**Objectives**
• a. Say whether each statement agrees with the Underground art text, answering yes or no and quoting the words of the text that decide it: (i) the article is credited to Harry Mount; (ii) St Pancras is described as designed like a 14th-century cloth hall in Bruges; (iii) John Betjeman noted that Liverpool Street Station was built on the plan of a Gothic cathedral.
• b. Answer these questions from the Underground art text, one per line:
(i) What date appears at the top of the page?
(ii) Which hotel neighbours St Pancras?
(iii) What is placed where the altar should be in Liverpool Street Station?
• c. Reproduce part of the Underground art text word for word, beginning at the words "Underground art is" and stopping after the words "altar should be.".
— Start of Page —
Wednesday 30 October 2013

COP3//UNDERGROUND ART ARTICLE//OUGD601


Underground art is still fresh after 150 years

http://www.telegraph.co.uk/culture/art/architecture/9622078/Underground-art-is-still-fresh-after-150-years.html

We British aren’t usually good at avant-garde, but the Tube’s designs were utterly modern, says Harry Mount, 20th Oct, 2012

It’s a bit odd that the greatest British invention of the 19th century – the railway – was largely housed in mock-medieval stations. St Pancras and the neighbouring Midland Grand Hotel are marvellous buildings, but how strange that they’re designed like a 13th-century cloth hall in Ypres. John Betjeman pointed out that Liverpool Street Station was even built on the plan of a Gothic cathedral – with the canteen where the altar should be.
— End of Page —
— Start of Data lines —
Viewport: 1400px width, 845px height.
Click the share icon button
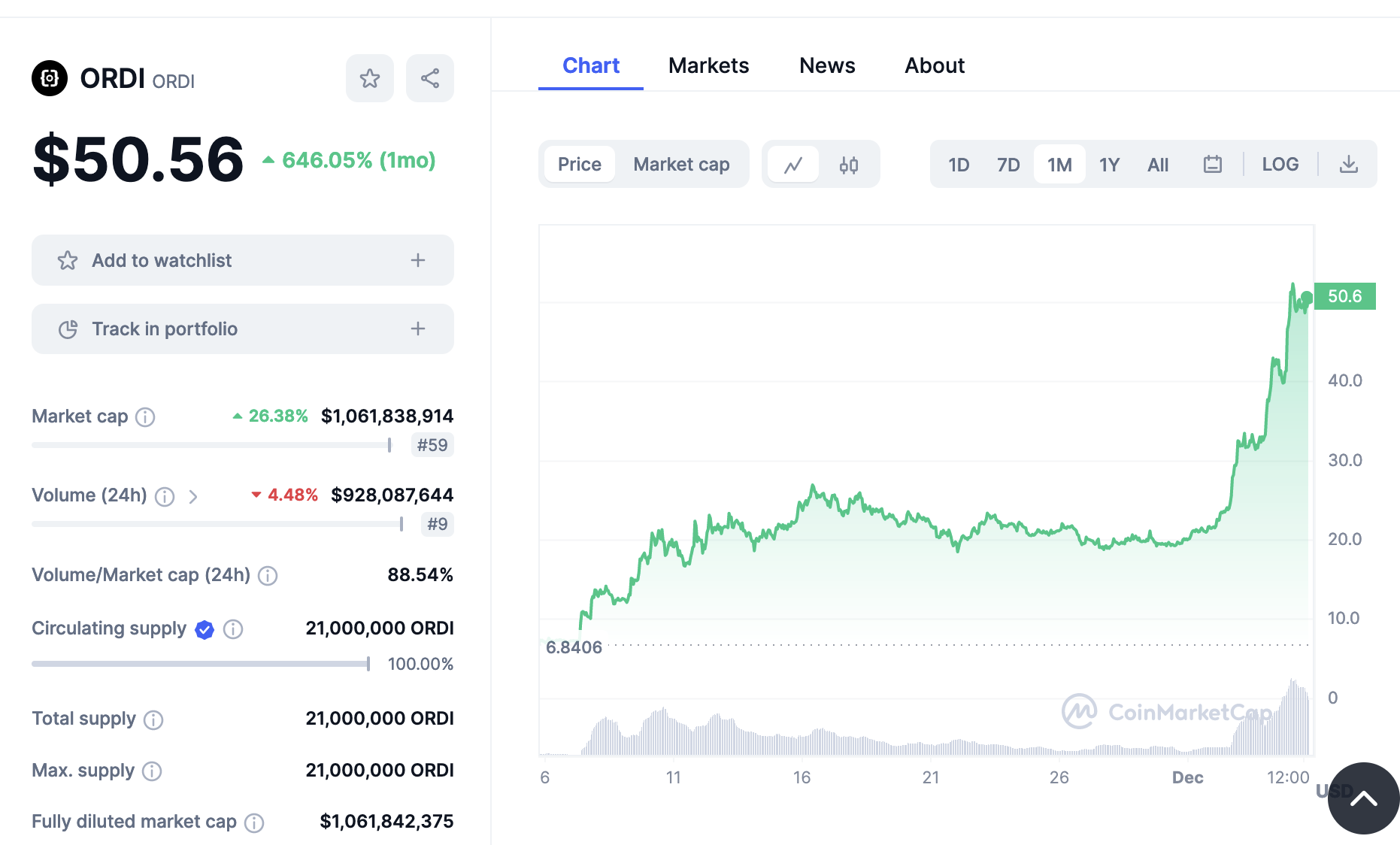[430, 78]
— End of Data lines —
**Answers provided**
• a.
(i) Yes: "says Harry Mount, 20th Oct, 2012"
(ii) No: "they’re designed like a 13th-century cloth hall in Ypres"
(iii) Yes: "John Betjeman pointed out that Liverpool Street Station was even built on the plan of a Gothic cathedral"

• b.
(i) Wednesday 30 October 2013
(ii) The Midland Grand Hotel
(iii) The canteen

• c.
Underground art is still fresh after 150 years

http://www.telegraph.co.uk/culture/art/architecture/9622078/Underground-art-is-still-fresh-after-150-years.html

We British aren’t usually good at avant-garde, but the Tube’s designs were utterly modern, says Harry Mount, 20th Oct, 2012

It’s a bit odd that the greatest British invention of the 19th century – the railway – was largely housed in mock-medieval stations. St Pancras and the neighbouring Midland Grand Hotel are marvellous buildings, but how strange that they’re designed like a 13th-century cloth hall in Ypres. John Betjeman pointed out that Liverpool Street Station was even built on the plan of a Gothic cathedral – with the canteen where the altar should be.